My mother is alive but she never loved me. This Christmas was the first time I'd accepted that and thus, my orphan label. I faced it this year saying to myself, oddly, something that my mother always said but never meant: "the truth sets you free."

It was surprisingly easy to say and quite easy to be rational about. But it's like an oil slick and sticks to everything. Even when you've cleaned it all up there's still an unpleasant residue. If your own mother doesn't love you, the saying goes, you must be one sad fuck.

So I sat at night in Las Vegas, surrounded by nice things in a beautiful resort and thought about whether life is really that different if your mother loves you. You still have to face sickness, struggle, death and destruction. Lots of people with great childhoods died in the World Trade Center in September and now their loved ones, also probably the product of great homes, were feeling far worse than me this Christmas.

But they were good and then had bad things happen to them whereas I started out bad. Ebeneezer Scrooge started out bad. His father hated him because his mother died giving birth. As a result Scrooge became a twisted old man, full of heartless though logical philosophies that isolated him from the world. Perhaps his father couldn't help hating him. I don't know why mother didn't love me but perhaps she couldn't help it. But it really doesn't matter. The spirits didn't give Scrooge a break because he had it rough as a kid. You gotta move on.

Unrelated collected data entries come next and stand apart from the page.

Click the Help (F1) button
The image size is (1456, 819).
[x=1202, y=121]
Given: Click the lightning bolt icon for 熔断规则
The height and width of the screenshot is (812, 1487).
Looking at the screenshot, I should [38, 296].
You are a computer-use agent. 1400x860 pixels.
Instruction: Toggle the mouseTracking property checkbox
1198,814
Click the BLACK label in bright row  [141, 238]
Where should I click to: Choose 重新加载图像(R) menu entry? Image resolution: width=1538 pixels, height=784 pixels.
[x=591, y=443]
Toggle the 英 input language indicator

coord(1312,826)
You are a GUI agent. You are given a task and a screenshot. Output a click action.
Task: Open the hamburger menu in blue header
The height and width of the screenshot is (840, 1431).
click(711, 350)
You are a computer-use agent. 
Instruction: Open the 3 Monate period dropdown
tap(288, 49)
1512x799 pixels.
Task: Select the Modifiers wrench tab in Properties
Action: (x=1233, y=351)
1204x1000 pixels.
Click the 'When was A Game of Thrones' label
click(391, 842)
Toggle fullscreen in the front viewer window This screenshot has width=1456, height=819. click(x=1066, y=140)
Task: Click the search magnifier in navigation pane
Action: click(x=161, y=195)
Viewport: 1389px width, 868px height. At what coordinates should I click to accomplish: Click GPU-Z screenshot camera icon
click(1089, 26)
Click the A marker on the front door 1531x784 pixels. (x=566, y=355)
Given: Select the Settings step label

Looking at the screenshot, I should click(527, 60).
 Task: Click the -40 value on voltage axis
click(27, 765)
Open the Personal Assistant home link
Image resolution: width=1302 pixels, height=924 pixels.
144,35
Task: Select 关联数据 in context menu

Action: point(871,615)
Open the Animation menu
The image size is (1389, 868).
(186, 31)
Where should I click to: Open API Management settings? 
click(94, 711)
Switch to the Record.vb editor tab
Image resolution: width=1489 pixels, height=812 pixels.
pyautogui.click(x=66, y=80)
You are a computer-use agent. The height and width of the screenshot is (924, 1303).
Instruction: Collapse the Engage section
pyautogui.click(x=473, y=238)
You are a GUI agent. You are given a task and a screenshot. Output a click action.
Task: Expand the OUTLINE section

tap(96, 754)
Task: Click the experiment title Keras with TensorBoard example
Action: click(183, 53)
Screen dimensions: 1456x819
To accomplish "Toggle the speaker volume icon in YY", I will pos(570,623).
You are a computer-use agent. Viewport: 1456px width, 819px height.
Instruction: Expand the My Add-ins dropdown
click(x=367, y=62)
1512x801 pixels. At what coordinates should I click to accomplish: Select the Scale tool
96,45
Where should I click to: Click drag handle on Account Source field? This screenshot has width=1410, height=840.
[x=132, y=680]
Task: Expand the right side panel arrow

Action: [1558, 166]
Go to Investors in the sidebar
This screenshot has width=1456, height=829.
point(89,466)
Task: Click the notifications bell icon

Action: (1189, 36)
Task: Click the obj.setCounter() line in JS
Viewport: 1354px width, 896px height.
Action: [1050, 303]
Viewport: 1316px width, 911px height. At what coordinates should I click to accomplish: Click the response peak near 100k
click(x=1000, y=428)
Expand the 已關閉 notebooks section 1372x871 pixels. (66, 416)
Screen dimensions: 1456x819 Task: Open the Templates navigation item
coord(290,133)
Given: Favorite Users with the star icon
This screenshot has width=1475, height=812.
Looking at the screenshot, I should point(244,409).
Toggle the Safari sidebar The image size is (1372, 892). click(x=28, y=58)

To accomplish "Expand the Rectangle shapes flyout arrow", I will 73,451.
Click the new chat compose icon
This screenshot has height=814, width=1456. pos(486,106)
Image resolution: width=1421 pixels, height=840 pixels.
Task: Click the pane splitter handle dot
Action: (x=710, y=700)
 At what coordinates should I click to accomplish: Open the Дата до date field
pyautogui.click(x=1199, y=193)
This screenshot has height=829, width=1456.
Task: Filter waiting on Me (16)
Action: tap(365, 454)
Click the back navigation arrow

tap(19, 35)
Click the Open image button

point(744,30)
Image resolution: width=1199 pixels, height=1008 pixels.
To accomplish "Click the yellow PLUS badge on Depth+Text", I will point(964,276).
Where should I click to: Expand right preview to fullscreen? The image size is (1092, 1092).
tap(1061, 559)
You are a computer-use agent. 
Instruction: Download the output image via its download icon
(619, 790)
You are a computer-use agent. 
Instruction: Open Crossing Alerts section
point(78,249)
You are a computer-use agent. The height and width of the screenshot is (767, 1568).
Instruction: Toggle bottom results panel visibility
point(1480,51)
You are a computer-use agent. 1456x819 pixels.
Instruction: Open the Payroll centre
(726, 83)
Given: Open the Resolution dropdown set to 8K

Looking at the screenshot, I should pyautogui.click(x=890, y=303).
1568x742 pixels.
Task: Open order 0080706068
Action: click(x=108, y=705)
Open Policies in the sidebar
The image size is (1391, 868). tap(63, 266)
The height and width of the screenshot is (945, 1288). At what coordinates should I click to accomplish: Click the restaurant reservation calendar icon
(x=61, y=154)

I never really cried over my thoughts this Christmas. The closest I came was on Christmas morning. My face crunched up for a few seconds when the soppiest commercial in the world came on depicting happy families in woolly hats and scarves arriving at their parent's houses for dinner. I knew I'd chosen too ludicrous a moment for a breakdown and so the moment passed quickly, and the tears were unspent.

Later that day I received a present from my long-lost father. We were reunited this year as part of the orphaning process. He made me a photo album of my childhood. I have had no record of that time in my very young life and so had never seen the pictures before.

A tiny, tow-headed girl was exploring leaves in yard or studying a drawing or looking peaceful. I could see my face in her face and realized I've made it all the way from then to now, regardless of the quality of the road. In a stupid way, I'm proud.